◆ **Exercises to complete**:
1 - Copy the stretch from "And she smiles" through "a mother’s hug." in the text about caring for a mother, keeping every word unchanged.
2 - In the text about caring for a mother, who was the mother's main caretaker after the father passed away?

A poem about my mom
I recently shared a photo of my mom and thoughts about parents and grandparents. Here’s a poem I wrote about taking care of my mom after all the years she cared for me. My brother was her main caretaker after my dad passed away. His wife was right there to help as were his children as they grew into adulthood. I was the once a year visitor but did fly to help out when she had surgery and after a bad fall. Other than that I was the gift that showed up to fuss over her while my brother looked after her day by day.
This is a photo of us together so long ago. We loved reading books and discussing them with one another. She was a reader and a writer.
The Last Leg of a Long Journey
By Patricia J. Keough-Wilson
(Based on taking care of my Mom after breast cancer surgery, Nov. 2002 & after she had a nasty fall in May 2003)
My mom is shuffling her way to eternity. The road now is very short; I think she can see the faint outline of heaven’s gates. Her almost 90-year journey snakes behind her, curving round bends and up steep hills, down into valleys. It is a journey marked by laughter and washed in tears. I watch her, while I stand silently in her dark kitchen, follow her with my eyes as she shuffles, more asleep than awake, into the bathroom and back to bed.
At night when I visit, we have a ritual I tuck her into bed, remembering the long ago time when she tucked me into bed. I resist an almost irrepressible urge to read her a bedtime story. She sowed seeds of my love of reading when she read bedtime stories to me. But no story reading to mom, instead I rub scented lotion on her back, on her gnarly, slightly misshapen feet, and on her hands, so she can cradle them near her face. “They smell so nice,” she whispers as she curls up, Rosary beads slipping through her twisted, arthritic fingers. “Your dad would have said, you smell good honey.”
And she smiles slightly, bringing dad to bed with her, still missing him after over two decades.
She is shuffling toward God and toward my dad, her body parts stiff; her hearing fading, her sight failing but her mind remains sharp, able to race with the best of us.
I remember when she used to watch me, study my face, Storing up memories to keep me with her; when my visit ended. Saving memories for the long time until I once again walked into her welcoming hug.
Now, I watch her, study her carefully, saving up memories for when she is no longer there to welcome me, to declare me home with a mother’s hug.
Because she is leaving me every day, shuffling hesitantly into eternity.
And I, left behind, will have to tiptoe around one more hole in my world, Careful not to tumble into the place where she is no more,
That place where I am an orphan,
left with a mortal loneliness that will be eased only when we meet again in heaven.

◆ **Data excerpts**:

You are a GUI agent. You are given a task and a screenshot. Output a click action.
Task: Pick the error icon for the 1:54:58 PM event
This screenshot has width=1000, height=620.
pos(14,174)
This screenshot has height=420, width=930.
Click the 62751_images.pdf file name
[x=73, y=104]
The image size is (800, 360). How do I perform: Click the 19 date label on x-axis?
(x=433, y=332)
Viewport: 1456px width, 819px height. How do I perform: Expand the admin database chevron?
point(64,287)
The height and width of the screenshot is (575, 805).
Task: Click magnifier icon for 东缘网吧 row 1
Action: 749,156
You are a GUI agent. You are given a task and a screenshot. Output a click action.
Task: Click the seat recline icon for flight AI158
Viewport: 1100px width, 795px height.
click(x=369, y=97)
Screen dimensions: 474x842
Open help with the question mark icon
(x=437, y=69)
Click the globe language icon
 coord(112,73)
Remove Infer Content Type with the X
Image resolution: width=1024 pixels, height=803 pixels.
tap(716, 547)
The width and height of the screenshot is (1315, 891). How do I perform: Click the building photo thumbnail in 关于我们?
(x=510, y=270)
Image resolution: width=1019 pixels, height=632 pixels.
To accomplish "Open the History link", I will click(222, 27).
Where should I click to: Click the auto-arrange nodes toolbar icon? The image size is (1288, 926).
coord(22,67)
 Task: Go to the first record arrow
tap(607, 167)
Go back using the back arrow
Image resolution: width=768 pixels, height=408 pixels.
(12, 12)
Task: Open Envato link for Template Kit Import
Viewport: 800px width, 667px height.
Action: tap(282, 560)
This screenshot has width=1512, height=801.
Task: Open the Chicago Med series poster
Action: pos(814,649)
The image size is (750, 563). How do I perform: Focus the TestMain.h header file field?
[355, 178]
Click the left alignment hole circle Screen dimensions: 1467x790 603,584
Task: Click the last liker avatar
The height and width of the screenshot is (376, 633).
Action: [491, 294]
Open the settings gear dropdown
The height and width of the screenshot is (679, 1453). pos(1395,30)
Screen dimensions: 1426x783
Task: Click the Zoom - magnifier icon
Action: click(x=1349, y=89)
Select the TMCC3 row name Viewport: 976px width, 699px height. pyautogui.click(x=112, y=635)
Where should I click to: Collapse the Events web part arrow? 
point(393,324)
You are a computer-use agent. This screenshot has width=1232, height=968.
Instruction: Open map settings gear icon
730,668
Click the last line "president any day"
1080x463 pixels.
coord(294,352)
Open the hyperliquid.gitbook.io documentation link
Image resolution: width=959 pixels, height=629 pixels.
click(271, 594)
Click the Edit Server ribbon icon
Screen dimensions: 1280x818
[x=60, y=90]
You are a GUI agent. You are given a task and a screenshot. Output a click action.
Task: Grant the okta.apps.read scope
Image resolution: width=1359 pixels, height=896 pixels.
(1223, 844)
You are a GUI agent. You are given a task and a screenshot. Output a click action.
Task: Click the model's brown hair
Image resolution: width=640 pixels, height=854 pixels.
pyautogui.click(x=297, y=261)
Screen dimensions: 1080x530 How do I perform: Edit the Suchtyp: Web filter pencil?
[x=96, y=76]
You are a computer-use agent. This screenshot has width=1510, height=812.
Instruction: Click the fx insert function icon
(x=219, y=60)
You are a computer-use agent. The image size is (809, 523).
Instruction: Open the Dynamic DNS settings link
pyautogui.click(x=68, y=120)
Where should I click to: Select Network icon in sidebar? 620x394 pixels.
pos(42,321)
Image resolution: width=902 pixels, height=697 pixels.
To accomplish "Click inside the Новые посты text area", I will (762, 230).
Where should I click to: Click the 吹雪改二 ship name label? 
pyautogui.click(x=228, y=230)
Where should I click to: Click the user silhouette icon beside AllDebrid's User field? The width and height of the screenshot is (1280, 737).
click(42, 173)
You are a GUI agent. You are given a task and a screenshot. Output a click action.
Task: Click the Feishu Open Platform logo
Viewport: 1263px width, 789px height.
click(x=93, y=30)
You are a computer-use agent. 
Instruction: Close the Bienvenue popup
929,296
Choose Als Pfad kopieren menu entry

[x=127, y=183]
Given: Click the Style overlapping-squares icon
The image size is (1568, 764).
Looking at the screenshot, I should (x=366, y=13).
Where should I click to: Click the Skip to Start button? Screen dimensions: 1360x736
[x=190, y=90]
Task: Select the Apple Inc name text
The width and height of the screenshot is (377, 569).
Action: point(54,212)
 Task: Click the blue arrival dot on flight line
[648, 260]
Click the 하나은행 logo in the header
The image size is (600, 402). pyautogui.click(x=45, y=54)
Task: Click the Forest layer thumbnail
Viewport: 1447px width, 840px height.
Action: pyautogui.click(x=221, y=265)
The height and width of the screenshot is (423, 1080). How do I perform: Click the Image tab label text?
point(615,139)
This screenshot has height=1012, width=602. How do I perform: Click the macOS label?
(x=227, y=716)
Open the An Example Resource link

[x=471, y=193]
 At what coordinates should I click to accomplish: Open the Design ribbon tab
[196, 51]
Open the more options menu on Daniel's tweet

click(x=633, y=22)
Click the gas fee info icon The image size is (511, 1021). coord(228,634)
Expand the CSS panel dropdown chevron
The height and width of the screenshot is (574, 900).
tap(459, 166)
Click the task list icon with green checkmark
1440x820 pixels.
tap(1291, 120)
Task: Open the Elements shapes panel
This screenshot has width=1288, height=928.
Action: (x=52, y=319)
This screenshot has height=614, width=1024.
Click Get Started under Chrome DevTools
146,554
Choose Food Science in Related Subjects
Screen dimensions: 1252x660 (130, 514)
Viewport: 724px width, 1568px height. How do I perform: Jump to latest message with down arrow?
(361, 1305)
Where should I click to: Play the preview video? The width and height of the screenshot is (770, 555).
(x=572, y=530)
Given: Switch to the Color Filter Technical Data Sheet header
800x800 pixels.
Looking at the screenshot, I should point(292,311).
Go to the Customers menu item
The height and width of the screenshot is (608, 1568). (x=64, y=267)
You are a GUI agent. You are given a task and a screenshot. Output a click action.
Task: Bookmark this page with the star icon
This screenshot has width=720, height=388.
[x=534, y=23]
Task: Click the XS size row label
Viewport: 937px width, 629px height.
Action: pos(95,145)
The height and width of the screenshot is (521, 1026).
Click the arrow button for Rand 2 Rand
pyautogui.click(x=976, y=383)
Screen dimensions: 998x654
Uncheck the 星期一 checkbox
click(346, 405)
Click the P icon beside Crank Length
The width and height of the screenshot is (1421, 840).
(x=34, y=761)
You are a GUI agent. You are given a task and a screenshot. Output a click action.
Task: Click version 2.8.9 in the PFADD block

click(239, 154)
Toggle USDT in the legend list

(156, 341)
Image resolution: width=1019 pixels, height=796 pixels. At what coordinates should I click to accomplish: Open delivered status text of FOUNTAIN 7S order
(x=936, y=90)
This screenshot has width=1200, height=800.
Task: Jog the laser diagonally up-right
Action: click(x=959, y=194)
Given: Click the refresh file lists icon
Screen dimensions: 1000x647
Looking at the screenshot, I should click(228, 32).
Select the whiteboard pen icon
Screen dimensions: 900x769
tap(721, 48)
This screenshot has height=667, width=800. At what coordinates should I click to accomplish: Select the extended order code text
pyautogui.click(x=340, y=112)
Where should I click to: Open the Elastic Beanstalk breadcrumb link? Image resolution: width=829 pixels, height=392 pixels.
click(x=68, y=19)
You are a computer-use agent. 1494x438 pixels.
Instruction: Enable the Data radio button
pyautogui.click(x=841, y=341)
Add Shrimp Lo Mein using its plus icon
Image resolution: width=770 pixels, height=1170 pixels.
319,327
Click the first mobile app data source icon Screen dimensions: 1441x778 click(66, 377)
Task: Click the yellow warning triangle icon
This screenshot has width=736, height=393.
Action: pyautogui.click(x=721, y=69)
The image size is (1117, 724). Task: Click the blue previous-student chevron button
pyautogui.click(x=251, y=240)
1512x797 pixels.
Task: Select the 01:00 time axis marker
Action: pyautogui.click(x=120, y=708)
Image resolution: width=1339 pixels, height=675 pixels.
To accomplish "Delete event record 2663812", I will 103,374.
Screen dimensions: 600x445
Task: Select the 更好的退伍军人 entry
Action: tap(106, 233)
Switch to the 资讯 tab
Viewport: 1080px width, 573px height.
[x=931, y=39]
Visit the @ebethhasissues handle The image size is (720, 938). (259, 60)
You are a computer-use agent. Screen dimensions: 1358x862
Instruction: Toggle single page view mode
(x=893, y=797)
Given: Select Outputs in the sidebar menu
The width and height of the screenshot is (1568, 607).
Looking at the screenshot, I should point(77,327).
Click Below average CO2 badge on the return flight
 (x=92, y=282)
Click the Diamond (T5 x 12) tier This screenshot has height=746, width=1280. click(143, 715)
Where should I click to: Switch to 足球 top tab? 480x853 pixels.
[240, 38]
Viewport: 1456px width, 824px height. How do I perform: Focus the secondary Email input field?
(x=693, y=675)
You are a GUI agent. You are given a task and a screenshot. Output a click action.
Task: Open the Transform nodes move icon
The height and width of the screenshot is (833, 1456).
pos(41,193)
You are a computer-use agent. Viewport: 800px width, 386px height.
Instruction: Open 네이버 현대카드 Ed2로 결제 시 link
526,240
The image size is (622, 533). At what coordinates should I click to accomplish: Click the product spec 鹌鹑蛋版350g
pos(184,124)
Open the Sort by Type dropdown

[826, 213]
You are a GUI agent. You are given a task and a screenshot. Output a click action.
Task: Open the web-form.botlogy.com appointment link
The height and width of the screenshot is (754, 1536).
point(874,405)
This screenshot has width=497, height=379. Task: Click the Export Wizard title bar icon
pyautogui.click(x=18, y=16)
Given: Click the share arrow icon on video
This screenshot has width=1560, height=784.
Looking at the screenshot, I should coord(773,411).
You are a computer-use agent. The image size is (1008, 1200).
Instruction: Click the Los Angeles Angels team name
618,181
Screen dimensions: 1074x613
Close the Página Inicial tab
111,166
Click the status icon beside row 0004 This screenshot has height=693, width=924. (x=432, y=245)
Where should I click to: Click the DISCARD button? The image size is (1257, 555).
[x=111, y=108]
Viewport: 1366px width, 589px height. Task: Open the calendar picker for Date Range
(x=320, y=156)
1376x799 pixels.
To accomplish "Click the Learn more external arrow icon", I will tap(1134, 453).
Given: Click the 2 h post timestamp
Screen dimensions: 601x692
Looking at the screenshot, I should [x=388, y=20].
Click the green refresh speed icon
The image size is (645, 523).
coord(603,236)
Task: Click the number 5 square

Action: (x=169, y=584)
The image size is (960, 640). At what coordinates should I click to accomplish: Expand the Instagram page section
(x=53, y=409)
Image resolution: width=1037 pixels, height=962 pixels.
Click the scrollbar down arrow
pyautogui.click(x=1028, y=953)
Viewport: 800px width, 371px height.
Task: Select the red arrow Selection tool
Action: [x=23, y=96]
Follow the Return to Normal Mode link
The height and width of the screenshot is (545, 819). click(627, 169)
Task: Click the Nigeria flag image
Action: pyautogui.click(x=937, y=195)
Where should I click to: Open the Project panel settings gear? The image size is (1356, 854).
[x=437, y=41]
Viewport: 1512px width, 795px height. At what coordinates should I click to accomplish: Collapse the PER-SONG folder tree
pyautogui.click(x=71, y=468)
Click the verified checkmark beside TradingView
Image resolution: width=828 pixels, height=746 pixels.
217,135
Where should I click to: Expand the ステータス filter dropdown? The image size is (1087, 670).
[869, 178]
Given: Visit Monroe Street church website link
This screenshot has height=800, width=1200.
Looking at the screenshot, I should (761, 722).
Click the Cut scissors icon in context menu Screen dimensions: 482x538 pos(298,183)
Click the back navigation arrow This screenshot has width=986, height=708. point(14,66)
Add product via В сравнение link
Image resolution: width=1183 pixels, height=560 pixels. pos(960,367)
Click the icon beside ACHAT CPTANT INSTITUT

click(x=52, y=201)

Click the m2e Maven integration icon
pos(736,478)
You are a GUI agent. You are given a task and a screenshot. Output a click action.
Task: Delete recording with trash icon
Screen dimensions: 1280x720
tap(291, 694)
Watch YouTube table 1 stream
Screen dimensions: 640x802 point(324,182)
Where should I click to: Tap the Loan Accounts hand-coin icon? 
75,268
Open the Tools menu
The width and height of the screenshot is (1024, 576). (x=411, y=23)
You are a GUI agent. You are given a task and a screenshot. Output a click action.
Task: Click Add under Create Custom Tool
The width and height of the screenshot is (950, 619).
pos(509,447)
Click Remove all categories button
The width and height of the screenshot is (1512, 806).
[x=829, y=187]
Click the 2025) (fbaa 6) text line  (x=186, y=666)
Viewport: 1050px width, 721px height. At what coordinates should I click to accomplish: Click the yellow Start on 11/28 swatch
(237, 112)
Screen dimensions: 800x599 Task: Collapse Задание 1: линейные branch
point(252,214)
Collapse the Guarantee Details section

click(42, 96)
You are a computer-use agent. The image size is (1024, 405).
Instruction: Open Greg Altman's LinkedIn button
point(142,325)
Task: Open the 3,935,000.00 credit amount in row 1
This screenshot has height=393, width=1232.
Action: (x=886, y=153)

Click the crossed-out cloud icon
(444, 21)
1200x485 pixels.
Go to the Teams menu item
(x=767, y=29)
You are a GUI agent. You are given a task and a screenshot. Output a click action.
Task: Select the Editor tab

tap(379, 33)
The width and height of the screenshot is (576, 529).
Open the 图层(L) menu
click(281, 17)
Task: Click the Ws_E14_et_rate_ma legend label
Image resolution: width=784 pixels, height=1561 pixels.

◆ **Responses per task**:
1 -
And she smiles slightly, bringing dad to bed with her, still missing him after over two decades.
She is shuffling toward God and toward my dad, her body parts stiff; her hearing fading, her sight failing but her mind remains sharp, able to race with the best of us.
I remember when she used to watch me, study my face, Storing up memories to keep me with her; when my visit ended. Saving memories for the long time until I once again walked into her welcoming hug.
Now, I watch her, study her carefully, saving up memories for when she is no longer there to welcome me, to declare me home with a mother’s hug.

2 - The writer's brother.